Inside IOS XR - Part 2
This is part two of the blog about the IOS XR’s software architecture. If you missed part 1, it’s advisable to start with it. In the first part, under the IOS XR Architecture Strategy, we covered the following concepts: Decoupled Planes Abstraction, State Management, Process Distribution Across Available Compute, and High Performance Messaging Infrastructure.
This second part covers the Data Distrubution and Access Design Patterns and High Availability & Upgradeability.
Data Distribution and Access Design Patterns
After scalable data partitioning, intelligent process placement to work with that data, and a high performance messaging infrastructure to enable communication among the processes working with this data, we now explore the next important aspect––the data distribution and access patterns that applications running in an XR system use.

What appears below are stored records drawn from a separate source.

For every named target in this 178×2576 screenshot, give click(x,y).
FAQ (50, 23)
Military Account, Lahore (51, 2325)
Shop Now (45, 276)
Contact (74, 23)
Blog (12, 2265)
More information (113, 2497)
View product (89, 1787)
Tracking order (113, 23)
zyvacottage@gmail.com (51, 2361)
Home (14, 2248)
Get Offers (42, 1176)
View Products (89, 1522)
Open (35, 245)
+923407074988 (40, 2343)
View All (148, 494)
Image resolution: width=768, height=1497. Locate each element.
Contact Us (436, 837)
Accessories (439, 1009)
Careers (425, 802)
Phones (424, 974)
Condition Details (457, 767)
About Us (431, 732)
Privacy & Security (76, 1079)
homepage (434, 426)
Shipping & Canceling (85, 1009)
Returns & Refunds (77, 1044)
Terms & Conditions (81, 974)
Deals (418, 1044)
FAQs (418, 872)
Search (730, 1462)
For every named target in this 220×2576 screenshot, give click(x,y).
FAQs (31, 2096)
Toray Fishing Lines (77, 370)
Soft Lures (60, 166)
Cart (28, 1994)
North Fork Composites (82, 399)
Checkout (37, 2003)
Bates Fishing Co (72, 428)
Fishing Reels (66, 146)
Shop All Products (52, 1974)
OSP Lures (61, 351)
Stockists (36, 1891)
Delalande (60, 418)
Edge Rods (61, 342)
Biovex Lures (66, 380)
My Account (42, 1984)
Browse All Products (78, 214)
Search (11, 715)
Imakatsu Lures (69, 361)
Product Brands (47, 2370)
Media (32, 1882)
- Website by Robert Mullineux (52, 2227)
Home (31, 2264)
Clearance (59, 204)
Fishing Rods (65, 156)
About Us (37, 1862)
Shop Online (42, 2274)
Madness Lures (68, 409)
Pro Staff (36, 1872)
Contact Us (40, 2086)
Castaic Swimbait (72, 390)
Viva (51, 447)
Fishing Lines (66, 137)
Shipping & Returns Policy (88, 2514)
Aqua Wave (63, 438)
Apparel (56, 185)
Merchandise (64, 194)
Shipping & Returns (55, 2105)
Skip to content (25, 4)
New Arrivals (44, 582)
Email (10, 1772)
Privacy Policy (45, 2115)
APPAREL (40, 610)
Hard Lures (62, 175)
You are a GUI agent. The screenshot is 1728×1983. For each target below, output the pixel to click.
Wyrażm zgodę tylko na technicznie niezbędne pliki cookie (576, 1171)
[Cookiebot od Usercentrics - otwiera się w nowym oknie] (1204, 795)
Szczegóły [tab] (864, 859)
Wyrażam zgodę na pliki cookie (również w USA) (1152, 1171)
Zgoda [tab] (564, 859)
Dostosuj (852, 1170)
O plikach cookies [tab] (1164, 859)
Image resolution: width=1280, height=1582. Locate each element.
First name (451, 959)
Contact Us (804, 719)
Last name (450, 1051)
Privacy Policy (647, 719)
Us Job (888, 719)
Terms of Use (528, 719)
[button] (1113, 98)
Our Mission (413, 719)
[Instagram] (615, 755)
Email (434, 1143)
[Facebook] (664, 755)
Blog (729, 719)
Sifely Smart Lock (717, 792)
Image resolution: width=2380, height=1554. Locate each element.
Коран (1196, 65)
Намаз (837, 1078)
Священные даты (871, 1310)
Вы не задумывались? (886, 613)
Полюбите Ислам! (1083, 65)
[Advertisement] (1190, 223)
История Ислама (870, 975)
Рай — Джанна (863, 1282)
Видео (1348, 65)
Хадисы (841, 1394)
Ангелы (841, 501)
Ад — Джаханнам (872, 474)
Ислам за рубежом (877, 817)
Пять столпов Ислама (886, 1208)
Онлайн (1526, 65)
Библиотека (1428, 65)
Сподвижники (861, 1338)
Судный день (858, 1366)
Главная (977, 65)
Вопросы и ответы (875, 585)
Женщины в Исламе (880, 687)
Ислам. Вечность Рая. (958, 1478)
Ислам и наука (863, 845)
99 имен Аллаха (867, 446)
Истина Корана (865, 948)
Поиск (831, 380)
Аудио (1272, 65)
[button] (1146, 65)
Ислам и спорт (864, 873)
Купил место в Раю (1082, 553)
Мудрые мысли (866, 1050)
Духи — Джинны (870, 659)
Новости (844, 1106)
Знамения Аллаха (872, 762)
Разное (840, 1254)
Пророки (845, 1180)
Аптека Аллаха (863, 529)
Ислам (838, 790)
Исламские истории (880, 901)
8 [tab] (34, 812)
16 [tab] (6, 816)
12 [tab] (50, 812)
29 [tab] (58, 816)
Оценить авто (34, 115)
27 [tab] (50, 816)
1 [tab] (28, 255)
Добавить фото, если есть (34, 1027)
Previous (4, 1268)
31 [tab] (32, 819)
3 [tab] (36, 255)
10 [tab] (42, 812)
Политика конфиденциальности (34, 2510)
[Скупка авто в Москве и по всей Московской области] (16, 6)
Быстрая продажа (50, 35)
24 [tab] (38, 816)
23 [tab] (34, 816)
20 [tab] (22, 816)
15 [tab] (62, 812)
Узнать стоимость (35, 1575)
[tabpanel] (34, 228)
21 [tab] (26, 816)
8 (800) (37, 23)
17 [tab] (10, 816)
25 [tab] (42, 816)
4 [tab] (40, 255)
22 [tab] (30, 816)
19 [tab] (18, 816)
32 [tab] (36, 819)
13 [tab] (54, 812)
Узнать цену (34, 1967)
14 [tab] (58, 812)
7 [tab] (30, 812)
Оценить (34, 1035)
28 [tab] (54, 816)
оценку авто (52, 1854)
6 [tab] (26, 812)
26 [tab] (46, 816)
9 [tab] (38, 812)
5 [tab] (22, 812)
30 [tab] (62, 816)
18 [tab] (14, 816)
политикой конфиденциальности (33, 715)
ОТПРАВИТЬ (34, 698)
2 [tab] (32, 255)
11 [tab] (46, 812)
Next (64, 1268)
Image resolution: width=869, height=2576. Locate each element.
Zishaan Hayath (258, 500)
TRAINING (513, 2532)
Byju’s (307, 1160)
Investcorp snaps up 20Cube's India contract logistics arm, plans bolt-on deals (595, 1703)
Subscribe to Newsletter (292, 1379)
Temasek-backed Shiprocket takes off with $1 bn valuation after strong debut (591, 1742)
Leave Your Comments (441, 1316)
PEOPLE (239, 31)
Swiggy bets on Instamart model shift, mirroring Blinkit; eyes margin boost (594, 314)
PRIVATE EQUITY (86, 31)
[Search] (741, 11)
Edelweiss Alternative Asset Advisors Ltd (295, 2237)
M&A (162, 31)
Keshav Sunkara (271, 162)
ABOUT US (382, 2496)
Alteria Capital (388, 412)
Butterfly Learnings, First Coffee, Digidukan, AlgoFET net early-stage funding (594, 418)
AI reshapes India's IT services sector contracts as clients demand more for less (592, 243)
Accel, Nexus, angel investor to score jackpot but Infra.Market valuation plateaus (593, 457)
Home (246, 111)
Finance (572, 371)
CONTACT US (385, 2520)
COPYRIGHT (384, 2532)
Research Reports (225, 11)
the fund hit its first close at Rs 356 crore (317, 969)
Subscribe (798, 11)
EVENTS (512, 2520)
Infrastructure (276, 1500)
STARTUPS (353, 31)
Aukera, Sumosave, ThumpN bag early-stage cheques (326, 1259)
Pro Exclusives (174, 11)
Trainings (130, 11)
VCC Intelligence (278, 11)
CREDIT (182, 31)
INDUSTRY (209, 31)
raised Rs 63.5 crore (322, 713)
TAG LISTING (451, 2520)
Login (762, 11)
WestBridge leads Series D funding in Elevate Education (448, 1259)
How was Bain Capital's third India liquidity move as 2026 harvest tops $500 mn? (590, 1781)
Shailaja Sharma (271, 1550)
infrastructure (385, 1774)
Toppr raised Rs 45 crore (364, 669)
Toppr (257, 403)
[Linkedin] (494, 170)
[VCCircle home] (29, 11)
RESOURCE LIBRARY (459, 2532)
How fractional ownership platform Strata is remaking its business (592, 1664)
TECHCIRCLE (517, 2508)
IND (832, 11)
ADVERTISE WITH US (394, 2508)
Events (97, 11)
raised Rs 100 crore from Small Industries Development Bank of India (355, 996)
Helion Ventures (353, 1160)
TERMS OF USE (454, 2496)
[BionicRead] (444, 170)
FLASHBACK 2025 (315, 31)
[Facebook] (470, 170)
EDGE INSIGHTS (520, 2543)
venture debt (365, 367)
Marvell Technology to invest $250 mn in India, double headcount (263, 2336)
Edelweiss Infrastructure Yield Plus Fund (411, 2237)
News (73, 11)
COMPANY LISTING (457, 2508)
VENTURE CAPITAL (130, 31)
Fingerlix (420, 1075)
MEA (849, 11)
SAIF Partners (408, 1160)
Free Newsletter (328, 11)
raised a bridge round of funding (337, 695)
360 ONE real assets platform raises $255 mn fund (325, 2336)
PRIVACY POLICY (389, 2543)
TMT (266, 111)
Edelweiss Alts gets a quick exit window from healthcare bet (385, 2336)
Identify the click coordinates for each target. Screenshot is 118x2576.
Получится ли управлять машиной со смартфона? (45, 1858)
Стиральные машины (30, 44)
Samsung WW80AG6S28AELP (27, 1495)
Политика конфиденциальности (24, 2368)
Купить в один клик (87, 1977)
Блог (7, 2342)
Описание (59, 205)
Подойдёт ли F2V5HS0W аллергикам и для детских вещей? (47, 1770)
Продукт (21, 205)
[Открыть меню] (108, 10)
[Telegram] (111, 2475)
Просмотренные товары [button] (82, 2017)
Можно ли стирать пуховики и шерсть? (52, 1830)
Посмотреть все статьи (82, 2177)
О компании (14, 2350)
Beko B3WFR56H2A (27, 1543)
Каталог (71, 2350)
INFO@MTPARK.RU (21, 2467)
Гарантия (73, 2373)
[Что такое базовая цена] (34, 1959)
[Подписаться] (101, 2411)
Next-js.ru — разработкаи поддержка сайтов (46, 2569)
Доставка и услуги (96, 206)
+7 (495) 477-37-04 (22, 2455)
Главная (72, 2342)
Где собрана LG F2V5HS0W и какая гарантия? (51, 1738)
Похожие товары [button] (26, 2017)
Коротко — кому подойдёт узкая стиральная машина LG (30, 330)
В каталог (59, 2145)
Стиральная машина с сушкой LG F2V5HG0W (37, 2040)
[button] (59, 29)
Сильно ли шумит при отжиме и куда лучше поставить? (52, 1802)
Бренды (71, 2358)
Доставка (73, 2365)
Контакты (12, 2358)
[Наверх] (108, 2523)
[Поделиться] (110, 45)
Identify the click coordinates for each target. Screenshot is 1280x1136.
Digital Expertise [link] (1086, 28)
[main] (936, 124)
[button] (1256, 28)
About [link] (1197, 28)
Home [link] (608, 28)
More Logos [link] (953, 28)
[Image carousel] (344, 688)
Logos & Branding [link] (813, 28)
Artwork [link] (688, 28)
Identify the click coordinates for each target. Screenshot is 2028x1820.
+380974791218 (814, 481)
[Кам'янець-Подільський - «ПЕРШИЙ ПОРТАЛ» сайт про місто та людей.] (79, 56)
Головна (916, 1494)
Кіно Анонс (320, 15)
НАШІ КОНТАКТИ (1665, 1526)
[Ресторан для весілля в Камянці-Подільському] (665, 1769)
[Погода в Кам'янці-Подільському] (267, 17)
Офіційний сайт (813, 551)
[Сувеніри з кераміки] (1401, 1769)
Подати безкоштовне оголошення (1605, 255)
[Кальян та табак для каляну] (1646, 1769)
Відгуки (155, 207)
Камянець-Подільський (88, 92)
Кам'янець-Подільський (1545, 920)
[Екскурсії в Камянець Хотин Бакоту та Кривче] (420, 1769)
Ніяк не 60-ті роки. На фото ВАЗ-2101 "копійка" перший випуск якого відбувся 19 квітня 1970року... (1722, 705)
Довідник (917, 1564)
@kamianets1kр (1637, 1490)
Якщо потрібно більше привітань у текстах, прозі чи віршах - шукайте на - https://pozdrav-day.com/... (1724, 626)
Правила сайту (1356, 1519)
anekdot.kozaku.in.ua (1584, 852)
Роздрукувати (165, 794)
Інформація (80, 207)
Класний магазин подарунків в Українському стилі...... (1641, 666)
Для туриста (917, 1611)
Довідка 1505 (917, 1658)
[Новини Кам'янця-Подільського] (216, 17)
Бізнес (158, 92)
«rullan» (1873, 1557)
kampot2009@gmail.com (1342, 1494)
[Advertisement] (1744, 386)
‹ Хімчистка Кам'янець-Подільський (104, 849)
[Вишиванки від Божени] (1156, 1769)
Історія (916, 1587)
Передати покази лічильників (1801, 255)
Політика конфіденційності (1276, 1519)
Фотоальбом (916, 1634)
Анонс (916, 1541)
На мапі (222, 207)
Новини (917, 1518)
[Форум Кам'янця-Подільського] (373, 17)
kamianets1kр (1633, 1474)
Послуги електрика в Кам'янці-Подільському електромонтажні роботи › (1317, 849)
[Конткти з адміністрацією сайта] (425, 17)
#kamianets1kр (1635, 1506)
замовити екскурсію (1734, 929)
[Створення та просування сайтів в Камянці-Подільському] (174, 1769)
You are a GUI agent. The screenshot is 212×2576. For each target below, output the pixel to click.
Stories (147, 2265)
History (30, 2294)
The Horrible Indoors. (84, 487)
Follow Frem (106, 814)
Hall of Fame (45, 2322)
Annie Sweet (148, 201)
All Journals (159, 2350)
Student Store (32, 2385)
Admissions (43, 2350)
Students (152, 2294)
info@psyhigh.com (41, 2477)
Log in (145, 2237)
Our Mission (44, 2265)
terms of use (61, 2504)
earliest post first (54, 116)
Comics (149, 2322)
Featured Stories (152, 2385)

Note that data distribution and access is inherently different from the messaging infrastructure/IPC mechanism––the messaging infrastructure provides a means of communication; it does not define the approach as to how to present data to other parts of the system that need the data, or how an application locates its resources that it needs for its operation. These issues are fundamental to the applications that run in IOS XR and are reflected in the implicit decisions an application is built upon.
Understanding the inherent data characteristics of a router is essential in designing and optimizing the NOS properly. IOS XR is designed taking into account the data distribution and access patterns in a small single CPU IOS XR router to a large distributed router built from multiple chassis. Based on these insights, the IOS XR NOS data access and distribution characteristics can be pictorially categorized as follows:
The following informational section gives additional details about these characteristics.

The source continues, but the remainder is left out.